Certes ce monde existe bien depuis longtemps, le pouvoir et sa tentation hégémonique peut séduire chacun mais là, le décor explose, les choses s’amplifient, l’apparat démocratique qui pouvait faire croire  à certains que leur avis comptait, donne place à une course au quinquennat de leaders autoproclamés, redorant ce bon vieux lustre. Macron, Mélenchon, Lepen tous désignés par eux- mêmes et par acclamation, ne vont pas s’encombrer d’urnes plus que cela, plus besoin.
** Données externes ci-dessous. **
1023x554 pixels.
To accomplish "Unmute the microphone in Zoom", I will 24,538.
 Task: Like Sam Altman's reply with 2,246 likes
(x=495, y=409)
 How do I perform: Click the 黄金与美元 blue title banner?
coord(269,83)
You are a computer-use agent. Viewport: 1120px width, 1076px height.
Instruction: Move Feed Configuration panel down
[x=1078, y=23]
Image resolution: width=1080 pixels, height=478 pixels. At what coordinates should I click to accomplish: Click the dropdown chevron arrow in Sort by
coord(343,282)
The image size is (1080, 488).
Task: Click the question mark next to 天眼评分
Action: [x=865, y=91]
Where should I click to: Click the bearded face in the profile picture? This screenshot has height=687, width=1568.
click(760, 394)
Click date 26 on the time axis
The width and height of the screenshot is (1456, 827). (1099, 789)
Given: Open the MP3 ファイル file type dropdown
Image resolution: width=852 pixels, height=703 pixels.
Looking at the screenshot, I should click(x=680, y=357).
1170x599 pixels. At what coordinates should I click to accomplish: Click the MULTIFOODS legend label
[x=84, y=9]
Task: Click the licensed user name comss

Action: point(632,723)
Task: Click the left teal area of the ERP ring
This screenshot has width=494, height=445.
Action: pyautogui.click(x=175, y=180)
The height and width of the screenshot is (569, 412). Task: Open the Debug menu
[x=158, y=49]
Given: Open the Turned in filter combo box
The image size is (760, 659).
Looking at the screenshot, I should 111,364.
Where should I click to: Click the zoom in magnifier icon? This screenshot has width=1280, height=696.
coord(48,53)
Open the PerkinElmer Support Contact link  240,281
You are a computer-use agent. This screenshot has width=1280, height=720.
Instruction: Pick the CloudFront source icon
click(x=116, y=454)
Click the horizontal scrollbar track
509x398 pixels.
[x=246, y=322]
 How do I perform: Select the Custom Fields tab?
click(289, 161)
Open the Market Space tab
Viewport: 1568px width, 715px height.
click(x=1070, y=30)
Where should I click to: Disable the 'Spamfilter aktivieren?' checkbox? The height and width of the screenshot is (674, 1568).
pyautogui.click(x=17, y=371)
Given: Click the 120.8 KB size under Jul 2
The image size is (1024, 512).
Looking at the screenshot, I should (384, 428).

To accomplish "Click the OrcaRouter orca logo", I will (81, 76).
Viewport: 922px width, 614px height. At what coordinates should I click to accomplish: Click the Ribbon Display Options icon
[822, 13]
Une tonne de clics (oui, cela se vend ou s’achète aussi, le clic…) sur Internet vaut vote par acclamation, un habile marketing politique ou les scrutins à main levée suffisent à emporter une forte minorité d’encore consommateurs pour légitimer leurs gesticulations. Cette minorité ayant recours –tout comme Trump- à cette forme d’hystérisation des débats pour maintenir le statu quo, et nous dicter leur ordre du jour, masqué ou apparent. Une fois au pouvoir, ils prétendent agir pour votre bien  et font mine de  consulter vos représentants mais feront bien ce qu’ils veulent, les rois républicains et leur cour, présents, y postulant ou à venir.

 

Ils suppriment ou plutôt démonétisent et déshabillent de leurs pouvoirs  les formes verticales de la représentation démocratique que sont les strates territoriales, notamment la plus potable, la communale, en revendiquant une démocratie horizontale totalement fictive qui n’est que le résultat de l’exercice de leur pouvoir de fascination sur les foules et la simple flatterie de notre instinct grégaire.  Ils osent appeler cela « mouvements ». Mouvements de troupes et général unique certainement, mouvement émancipateur aucunement. Ils aiment les élus débutants  et les tirés au sort, les naïfs, roulés dans leur farine périmée,  attirés par les feux de la rampe politicienne, facilement manipulables  et si peu diserts dans leurs discours, qui ressemblent tant au bon sens managérial d’une vacuité sidérale cherchant à nous faire croire que l’entreprise privée et son économie de création de richesses individuelles tient à son rôle social et qu’elle serait le seul ciment du contrat social.

 

A un  tel point, que le sentiment d’impuissance face à ce rouleau compresseur tient de la normalité aujourd’hui la mieux partagée, la soumission obligée se fait donc dans la colère et la frustration. Qui ne demande qu’à s’exprimer sur des individus transferts, défouloirs servant de soupape au trop plein d’autoritarisme que nous subissons, et qui semble, curieuse nature humaine, nous faire reporter sur plus faibles que soi, la lâcheté démissionnaire de la défense de nos libertés,  histoire d’exorciser notre piteuse condition face à cette situation.

 

Et toi, alors, me direz-vous ? Ben, je gueule et râle souvent aussi, je me mobilise, puis étant seul ou presque je laisse tomber, mais ma colère reste dirigée contre les hommes de pouvoir, toujours volontaires pour le détenir quoiqu’ils en disent, avec les tenants de leur puissance, les oligarchies financières, grandes ou petites, locales ou internationales. Plus que jamais, je vois grossir la  masse de tous les perdants de ce combat déséquilibré, le pauvre, le zadiste, le réfugié, le marginal, le malade et toutes les victimes de la prédation, ils ont et auront tout mon respect, qu’ils continuent à vivre et tentent de se construire leur bien trop petit univers individuel,  à côté de ce monde qui n’est plus pour eux et  ne les tolérant plus, les administre comme une simple variable de gestion à réduire à néant.

 

Je ne me tairai donc pas, mais n’obéirai pas non plus à l’injonction de lynchage quotidien actuelle. Je ne veux pas ressembler à mes adversaires, mes gestionnaires, et plus que jamais, ma fin ne justifiera pas mes moyens.